First described by Pablo Mirizzi in 1948 as “functional hepatic syndrome”, Mirizzi’s syndrome was initially thought to be the result of a “physiologic sphincter” of the hepatic duct. It is now understood to be a result of mechanical obstruction of the common hepatic duct secondary to an impacted stone in the gallbladder neck, Hartmann’s pouch, or the cystic duct. The syndrome is very uncommon in Western populations with a reported prevalence of 0.05%-5.7% in large modern series of patients undergoing biliary surgery. With chronic stone impaction, inflammation and recurrent cholangitis can develop with subsequent erosion into the common bile duct (CBD) and resultant biliobiliary fistula between the gallbladder and CBD.
The syndrome encompasses a spectrum of disease. Broadly speaking, Mirizzi’s syndrome can be grouped into two major categories: (1) external compression of the CBD without a fistula (Type 1), and (2) erosion into the CBD causing a cholecystobiliary fistula (Type II-IV). Csendes classification is currently being used to reflect the above classification. Retrospective studies have identified an association between Mirizzi’s syndrome and gallbladder cancer, with an incidence as high as 28%, relative to an incidence of 1-2% in patients with uncomplicated gallstone disease.
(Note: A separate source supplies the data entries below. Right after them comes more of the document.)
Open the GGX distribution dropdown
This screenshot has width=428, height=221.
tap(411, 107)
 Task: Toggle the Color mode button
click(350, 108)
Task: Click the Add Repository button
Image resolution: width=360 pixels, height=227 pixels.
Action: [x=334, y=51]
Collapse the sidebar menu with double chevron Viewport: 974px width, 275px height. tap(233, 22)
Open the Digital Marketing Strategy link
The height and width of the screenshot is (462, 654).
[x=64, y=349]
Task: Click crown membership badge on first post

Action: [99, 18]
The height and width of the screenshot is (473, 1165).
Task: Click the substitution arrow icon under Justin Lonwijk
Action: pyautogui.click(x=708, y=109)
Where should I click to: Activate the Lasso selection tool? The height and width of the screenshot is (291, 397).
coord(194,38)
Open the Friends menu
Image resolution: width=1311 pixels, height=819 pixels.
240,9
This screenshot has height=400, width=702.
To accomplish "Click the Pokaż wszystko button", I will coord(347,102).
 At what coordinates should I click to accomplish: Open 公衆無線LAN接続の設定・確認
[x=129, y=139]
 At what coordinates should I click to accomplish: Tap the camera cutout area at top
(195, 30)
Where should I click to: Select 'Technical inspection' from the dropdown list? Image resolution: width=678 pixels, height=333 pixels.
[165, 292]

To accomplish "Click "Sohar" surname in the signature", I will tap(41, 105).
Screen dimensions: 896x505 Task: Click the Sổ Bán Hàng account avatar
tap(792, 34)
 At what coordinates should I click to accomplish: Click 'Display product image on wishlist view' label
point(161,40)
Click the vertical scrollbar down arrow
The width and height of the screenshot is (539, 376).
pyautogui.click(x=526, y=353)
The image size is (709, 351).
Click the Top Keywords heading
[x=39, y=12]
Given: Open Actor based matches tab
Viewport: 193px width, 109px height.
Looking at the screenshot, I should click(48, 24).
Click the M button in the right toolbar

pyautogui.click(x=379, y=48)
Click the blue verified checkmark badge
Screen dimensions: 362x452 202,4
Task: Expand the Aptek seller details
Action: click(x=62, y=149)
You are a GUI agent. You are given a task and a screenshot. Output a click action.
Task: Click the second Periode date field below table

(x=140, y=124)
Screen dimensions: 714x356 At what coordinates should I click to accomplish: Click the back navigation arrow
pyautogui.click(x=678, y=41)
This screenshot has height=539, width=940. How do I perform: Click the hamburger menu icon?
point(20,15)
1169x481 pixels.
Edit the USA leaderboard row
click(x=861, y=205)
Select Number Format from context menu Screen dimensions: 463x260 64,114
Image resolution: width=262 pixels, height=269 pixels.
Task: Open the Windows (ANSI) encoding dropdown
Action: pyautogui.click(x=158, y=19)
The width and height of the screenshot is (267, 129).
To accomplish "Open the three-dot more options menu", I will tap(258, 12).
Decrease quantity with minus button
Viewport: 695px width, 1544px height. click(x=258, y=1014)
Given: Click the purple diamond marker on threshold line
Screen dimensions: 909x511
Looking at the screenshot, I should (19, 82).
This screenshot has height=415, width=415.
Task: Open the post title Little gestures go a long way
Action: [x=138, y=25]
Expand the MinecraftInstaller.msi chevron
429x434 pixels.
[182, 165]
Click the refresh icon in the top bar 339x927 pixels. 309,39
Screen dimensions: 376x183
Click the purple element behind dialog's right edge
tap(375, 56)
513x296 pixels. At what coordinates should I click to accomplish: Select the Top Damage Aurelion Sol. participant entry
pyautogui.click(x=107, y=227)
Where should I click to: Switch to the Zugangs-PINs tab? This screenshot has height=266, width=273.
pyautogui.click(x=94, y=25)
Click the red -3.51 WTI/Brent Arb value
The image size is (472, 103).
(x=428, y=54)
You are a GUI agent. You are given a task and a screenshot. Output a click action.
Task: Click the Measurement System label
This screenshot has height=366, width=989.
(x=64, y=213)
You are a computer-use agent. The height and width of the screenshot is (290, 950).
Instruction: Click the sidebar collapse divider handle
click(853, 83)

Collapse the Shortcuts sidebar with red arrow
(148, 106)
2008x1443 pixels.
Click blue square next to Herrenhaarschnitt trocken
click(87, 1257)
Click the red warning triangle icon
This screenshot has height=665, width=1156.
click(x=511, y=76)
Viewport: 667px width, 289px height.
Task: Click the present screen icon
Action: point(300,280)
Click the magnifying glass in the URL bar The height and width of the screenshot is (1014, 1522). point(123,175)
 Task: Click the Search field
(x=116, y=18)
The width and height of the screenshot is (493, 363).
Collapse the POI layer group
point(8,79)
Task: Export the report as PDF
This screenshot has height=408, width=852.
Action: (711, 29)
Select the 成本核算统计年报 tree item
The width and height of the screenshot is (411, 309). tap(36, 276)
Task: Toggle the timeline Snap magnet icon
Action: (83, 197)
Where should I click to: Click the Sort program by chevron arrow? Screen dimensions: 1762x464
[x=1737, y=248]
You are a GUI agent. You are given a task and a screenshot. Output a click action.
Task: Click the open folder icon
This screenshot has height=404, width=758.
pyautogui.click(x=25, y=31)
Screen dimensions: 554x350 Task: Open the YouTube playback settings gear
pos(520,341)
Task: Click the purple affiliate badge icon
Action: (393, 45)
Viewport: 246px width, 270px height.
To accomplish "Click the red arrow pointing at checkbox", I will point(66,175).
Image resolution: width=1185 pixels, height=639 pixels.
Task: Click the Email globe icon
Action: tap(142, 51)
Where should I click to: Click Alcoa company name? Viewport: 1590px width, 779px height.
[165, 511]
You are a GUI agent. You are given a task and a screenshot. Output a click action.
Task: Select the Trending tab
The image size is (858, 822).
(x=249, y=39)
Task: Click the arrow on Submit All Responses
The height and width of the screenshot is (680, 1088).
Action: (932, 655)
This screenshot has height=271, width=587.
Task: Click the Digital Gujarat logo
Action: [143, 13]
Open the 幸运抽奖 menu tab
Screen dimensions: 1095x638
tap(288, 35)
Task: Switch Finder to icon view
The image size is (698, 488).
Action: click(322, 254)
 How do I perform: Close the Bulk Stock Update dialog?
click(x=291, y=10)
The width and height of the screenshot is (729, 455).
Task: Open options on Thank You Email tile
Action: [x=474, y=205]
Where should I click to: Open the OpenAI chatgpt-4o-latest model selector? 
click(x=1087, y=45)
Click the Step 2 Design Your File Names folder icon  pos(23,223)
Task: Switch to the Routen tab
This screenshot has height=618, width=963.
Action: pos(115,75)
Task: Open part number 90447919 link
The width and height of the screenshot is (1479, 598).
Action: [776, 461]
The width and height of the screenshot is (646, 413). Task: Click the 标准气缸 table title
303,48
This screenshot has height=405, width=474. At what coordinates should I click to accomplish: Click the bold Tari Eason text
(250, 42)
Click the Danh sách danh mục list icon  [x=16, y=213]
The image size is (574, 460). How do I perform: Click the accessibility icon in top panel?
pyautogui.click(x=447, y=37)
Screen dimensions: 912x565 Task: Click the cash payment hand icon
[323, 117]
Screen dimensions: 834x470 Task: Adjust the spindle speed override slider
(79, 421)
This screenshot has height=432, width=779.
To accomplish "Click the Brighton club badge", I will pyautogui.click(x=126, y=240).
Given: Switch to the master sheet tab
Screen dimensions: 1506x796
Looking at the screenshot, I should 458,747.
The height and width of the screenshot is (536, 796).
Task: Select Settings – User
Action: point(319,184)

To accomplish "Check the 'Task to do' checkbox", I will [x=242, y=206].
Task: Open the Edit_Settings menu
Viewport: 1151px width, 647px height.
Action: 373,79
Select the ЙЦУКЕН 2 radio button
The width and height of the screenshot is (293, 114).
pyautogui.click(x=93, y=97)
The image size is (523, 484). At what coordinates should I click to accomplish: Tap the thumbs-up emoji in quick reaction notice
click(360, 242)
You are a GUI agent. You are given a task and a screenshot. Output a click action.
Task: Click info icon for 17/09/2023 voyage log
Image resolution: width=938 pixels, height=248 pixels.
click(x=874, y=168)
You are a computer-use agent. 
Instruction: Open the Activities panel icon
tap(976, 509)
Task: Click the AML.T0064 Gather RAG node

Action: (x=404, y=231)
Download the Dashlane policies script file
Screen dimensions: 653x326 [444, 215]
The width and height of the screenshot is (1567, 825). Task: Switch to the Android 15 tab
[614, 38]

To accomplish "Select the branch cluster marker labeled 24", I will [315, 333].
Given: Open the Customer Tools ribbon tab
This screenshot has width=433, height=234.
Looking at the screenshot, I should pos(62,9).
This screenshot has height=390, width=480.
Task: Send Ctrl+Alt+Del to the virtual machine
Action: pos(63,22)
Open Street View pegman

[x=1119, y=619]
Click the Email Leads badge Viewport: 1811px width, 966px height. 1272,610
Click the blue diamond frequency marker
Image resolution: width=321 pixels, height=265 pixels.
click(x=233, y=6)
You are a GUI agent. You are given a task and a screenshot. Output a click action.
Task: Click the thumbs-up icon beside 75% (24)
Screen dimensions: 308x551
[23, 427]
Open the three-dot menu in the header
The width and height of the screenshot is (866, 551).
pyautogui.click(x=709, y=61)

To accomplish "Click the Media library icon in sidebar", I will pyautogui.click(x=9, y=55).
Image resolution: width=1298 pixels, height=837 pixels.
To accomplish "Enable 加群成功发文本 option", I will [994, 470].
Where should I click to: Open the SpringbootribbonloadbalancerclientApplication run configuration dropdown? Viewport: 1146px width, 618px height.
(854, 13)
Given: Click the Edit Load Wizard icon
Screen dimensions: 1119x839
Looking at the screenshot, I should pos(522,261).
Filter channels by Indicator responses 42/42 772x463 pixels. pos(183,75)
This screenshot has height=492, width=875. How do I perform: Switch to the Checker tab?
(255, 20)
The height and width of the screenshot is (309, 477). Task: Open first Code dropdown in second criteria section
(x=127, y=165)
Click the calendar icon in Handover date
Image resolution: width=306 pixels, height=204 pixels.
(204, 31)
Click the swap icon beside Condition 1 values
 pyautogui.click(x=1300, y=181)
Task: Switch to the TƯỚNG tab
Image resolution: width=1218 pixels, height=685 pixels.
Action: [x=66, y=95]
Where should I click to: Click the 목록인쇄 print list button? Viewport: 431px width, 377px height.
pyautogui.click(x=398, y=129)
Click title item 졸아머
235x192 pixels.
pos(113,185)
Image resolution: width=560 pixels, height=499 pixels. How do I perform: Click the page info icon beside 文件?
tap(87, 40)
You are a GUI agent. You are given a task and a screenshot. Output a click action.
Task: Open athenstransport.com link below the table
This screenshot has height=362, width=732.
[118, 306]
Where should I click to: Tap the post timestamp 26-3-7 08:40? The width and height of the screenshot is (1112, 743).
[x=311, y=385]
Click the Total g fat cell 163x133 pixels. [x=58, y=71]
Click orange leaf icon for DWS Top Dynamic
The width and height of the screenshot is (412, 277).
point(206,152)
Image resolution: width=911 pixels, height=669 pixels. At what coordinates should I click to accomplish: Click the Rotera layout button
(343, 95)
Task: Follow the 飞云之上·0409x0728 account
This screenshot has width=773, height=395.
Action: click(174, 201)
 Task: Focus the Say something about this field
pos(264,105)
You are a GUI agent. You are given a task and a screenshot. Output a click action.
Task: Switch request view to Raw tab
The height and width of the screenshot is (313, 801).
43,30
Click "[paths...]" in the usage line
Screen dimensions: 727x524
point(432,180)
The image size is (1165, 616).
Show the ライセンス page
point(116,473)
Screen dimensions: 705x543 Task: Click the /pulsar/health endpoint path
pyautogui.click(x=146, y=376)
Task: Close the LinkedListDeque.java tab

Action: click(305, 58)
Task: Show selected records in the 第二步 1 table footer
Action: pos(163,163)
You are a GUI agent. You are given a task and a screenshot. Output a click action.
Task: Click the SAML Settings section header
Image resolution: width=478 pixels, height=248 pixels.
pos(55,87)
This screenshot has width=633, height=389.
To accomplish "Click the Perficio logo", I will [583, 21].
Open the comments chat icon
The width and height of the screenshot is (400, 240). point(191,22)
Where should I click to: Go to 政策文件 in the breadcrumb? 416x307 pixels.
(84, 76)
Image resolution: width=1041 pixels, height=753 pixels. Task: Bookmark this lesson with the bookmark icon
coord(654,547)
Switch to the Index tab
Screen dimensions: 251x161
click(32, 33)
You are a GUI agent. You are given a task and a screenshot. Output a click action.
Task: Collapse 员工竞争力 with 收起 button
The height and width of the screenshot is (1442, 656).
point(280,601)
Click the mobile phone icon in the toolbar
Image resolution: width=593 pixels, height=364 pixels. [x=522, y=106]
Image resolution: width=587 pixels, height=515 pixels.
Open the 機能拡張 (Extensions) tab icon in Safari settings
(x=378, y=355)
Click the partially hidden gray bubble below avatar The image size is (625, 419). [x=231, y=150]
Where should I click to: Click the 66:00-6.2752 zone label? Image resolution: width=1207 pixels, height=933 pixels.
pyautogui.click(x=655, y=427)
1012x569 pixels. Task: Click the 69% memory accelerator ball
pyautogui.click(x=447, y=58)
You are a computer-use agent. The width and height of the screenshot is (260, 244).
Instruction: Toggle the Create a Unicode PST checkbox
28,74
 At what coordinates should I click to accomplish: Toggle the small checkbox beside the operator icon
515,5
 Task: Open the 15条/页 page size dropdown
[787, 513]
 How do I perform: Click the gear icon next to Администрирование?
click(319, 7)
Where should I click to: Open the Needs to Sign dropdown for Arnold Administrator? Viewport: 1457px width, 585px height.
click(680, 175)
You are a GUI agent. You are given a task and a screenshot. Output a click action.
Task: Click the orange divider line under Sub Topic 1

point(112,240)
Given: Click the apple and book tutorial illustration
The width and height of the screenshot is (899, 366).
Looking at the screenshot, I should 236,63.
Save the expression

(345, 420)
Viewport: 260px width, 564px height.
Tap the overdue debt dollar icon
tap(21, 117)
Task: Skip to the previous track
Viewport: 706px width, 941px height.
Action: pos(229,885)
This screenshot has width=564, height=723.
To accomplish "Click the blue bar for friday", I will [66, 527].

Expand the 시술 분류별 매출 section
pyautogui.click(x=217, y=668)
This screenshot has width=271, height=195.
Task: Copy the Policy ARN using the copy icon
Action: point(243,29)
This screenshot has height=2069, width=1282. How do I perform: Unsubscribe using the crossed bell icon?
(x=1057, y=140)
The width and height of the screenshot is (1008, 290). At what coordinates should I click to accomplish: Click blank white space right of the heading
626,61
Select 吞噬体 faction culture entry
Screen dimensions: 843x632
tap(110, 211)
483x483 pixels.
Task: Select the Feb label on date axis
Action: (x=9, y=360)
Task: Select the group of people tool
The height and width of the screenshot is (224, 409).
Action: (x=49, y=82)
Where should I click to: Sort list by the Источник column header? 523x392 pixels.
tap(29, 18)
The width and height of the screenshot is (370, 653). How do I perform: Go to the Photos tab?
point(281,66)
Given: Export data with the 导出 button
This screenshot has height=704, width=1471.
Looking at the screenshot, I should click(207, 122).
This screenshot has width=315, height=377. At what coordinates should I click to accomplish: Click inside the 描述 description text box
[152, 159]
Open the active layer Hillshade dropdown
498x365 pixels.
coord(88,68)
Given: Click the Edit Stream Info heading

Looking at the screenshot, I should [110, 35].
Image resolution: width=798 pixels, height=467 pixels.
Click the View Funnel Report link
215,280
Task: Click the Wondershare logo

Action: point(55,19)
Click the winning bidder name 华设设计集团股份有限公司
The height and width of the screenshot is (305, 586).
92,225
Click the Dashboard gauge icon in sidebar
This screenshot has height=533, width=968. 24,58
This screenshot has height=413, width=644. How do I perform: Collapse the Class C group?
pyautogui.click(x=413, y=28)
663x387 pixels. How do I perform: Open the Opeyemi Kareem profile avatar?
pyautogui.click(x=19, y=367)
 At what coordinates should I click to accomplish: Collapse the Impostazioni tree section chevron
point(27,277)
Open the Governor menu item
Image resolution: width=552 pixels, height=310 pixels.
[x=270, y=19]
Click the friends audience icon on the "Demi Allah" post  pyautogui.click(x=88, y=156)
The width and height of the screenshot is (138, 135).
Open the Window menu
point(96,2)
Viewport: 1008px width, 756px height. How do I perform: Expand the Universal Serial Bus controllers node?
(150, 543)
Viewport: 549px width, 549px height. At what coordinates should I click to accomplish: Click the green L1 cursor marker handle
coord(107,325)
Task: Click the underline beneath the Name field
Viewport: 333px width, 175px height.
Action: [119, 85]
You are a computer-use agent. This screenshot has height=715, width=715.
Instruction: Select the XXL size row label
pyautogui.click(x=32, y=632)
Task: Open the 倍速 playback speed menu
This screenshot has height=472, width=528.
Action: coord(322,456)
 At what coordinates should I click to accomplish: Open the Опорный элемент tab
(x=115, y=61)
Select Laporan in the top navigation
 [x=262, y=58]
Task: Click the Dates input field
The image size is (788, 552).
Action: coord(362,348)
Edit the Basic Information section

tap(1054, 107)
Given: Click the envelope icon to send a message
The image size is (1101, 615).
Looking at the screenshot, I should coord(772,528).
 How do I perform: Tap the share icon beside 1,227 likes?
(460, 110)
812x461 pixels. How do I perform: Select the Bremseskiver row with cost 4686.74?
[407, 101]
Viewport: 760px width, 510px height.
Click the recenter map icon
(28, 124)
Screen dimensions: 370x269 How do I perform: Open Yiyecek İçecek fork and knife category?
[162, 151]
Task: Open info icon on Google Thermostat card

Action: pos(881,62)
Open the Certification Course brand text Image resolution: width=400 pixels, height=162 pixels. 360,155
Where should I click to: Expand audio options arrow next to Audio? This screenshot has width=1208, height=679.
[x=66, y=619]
As with other malignant processes of the biliary tract, biliary stasis and chronic inflammation have been suggested to play a role. In general, it is difficult to distinguish benign Mirizzi’s syndrome from a neoplastic process preoperatively, although older patient age, significantly elevated Ca 19-9, and imaging features suggestive of invasion into the liver or a mass filling the gallbladder should raise suspicion for malignancy.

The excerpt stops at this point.